Mistakes-Driven Business Models

Oct 12 2018

A coworker of mine this summer pointed out how much free advertising Starbucks gets through misspelled names. The word of mouth and Instagram promotion must be incredible. Worst case those hearing think “silly Starbucks.” Best case they crave it. All for the price of not caring?

The more I thought about it, when you relax some constraint on a business, you open up possibilities. Starbucks saved time and money figuring out how to spell names right and earned free advertising.

Foot Cardigan is a monthly sock subscription service. But unlike other subscriptions, such as Blue Apron or Netflix, you dont pick your socks. You get a random pair.

The potential user sees this as exciting and is more likely to buy in. They save costs dramatically. Rather than an extensive inventory management system to make sure they give everyone the exact pair they want, they can have a vat of socks if they want.
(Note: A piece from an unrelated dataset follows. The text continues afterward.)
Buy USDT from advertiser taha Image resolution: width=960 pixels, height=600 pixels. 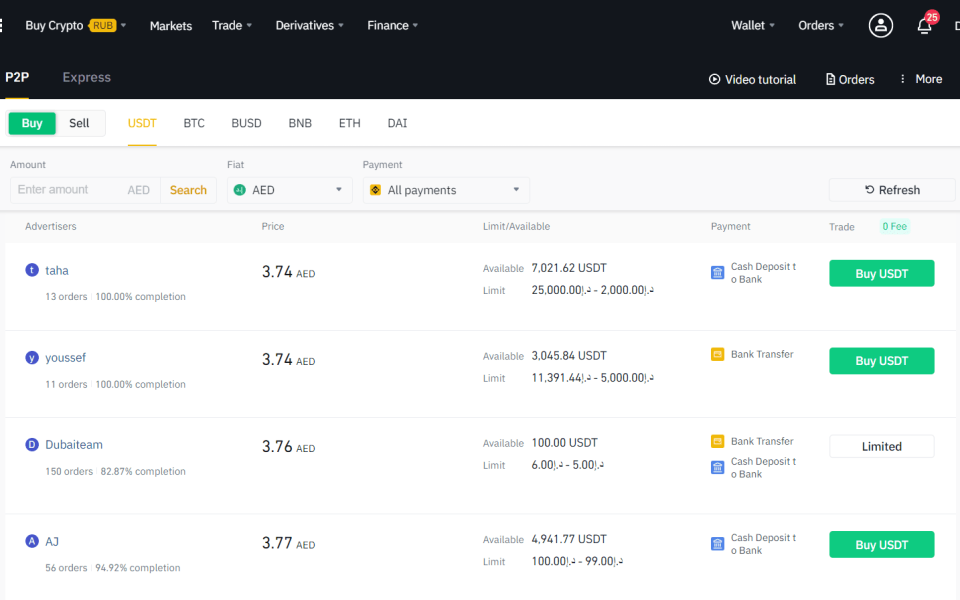tap(881, 273)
As long as there is enough variety, it is super unlikely anyone will get a duplicate pair. Even if 0.5% of users did, the costs they save makes it so worth it.

Foot Cardigan relaxed the constraint that users need to pick what they want. It won’t work for every business, but they are making a killing from it.

It almost looks like you can monetize mistakes. By having less strict standards on less important dimensions, there is opportunity to learn how you can provide more value and save money.

As a quick final analogy, think about how fun it was as a kid to get two Goldfish fused together. And imagine if Pepperidge Farms spent money on finding the misfits and throwing them out because they weren’t “Goldfish.” They would unknowingly destroy value for you and them!